(Nations unies) Des personnalités, l’ONU et plusieurs pays ont appelé mercredi le Conseil de sécurité à sanctionner davantage les auteurs de violences sexuelles dans les conflits, qui se sont multipliées depuis un an notamment en Éthiopie, en Libye, en République démocratique du Congo et au Darfour.

Philippe RATER
Agence France-Presse

« Le climat d’impunité reste la règle et non l’exception », a déploré, lors d’une session annuelle du Conseil sur le fléau des violences sexuelles lors des conflits, le gynécologue congolais Denis Mukwege. « Tant que ces crimes odieux ne seront pas poursuivis et sanctionnés, ils se poursuivront », a estimé le prix Nobel de la Paix 2018, en réclamant au Conseil de sécurité l’établissement d’« une ligne rouge ».

Rappelant que le dernier rapport onusien sur ce sujet recensait 52 personnes ou entités soupçonnées de violences sexuelles, Pramila Patten, émissaire du secrétaire général, a souligné que « plus de 70 % d’entre elles figurent sur la liste noire de l’ONU depuis cinq ans ou plus sans avoir pris de mesures correctives ».

« Il est essentiel d’assurer une plus grande cohérence entre les inscriptions sur la liste et l’imposition de mesures ciblées et progressives par les comités des sanctions » de l’ONU chargés des différents conflits, a réclamé la responsable onusienne.

« Si elles sont appliquées de manière opportune et cohérente, les sanctions peuvent changer le calcul des auteurs, qui partent du principe que le viol est “gratuit” — voire rentable — dans les guerres où les femmes font l’objet de trafics, sont échangées et vendues », a fait valoir Pramila Patten.

« Viol gratuit »

Si plusieurs membres du Conseil de sécurité se sont élevés lors de la visioconférence du Conseil contre le recours aux violences sexuelles comme « arme de guerre », seuls quelques-uns ont soutenu l’idée d’imposer davantage de sanctions internationales aux auteurs de violences sexuelles.

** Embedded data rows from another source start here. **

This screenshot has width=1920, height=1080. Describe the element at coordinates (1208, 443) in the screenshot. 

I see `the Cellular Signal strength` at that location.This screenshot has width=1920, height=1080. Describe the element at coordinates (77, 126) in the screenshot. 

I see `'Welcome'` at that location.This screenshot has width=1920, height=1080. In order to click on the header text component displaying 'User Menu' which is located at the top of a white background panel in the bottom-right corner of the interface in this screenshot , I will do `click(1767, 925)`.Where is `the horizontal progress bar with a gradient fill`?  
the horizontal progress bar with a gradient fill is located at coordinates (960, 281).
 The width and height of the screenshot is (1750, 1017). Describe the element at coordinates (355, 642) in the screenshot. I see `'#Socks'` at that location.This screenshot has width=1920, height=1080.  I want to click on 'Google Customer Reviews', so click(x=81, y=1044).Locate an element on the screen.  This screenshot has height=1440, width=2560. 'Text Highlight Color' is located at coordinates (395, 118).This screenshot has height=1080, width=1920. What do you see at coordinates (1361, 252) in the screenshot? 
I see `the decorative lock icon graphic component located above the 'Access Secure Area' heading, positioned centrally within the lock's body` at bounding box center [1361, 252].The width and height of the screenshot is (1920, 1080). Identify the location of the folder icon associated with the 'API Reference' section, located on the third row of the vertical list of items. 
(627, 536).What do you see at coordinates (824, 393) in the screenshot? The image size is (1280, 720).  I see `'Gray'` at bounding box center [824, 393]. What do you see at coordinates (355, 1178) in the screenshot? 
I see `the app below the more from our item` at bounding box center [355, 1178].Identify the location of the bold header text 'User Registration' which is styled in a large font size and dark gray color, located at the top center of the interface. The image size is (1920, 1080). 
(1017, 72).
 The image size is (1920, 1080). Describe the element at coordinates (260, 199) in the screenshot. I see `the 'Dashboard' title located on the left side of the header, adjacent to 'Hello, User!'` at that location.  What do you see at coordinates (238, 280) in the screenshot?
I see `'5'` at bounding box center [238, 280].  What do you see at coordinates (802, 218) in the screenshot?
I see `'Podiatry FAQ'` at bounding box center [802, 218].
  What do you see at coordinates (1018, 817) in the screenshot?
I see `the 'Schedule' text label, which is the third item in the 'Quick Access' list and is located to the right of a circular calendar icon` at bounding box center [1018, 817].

Parmi eux, l’Irlande, membre non permanent du Conseil, a jugé qu’il s’agissait d’un « outil sous-utilisé pour dissuader et punir la violence sexuelle dans les conflits ». « Ce Conseil a les moyens d’agir » et « nous devons examiner notre utilisation des sanctions ciblées — en particulier les critères de désignation des violences sexuelles liées à un conflit et la liste des personnes sanctionnées », a déclaré l’ambassadrice irlandaise à l’ONU, Geraldine Byrne Nason.

« La mise sous sanctions des auteurs de violences sexuelles est nécessaire et le Conseil de sécurité doit faire davantage en ce sens », a aussi dit son homologue français, Nicolas de Rivière.

Directrice de l’association South Sudan Women with Disabilities Network (SSWD), qui défend les droits des femmes du Soudan du Sud souffrant d’un handicap, Caroline Atim, malentendante, a été la première intervenante de l’histoire de l’ONU à s’exprimer en langage des signes devant le Conseil de sécurité, s’est félicitée l’ONG Human Rights Watch.

Lors de son intervention, Caroline Atim a réclamé de « mettre fin à la guerre et à la violence au Soudan du Sud ». « La vie de milliers de femmes et de filles sud-soudanaises ne peut être échangée contre une pause momentanée des combats. Si leur souffrance est oubliée, nos blessures ne guériront jamais », a-t-elle souligné.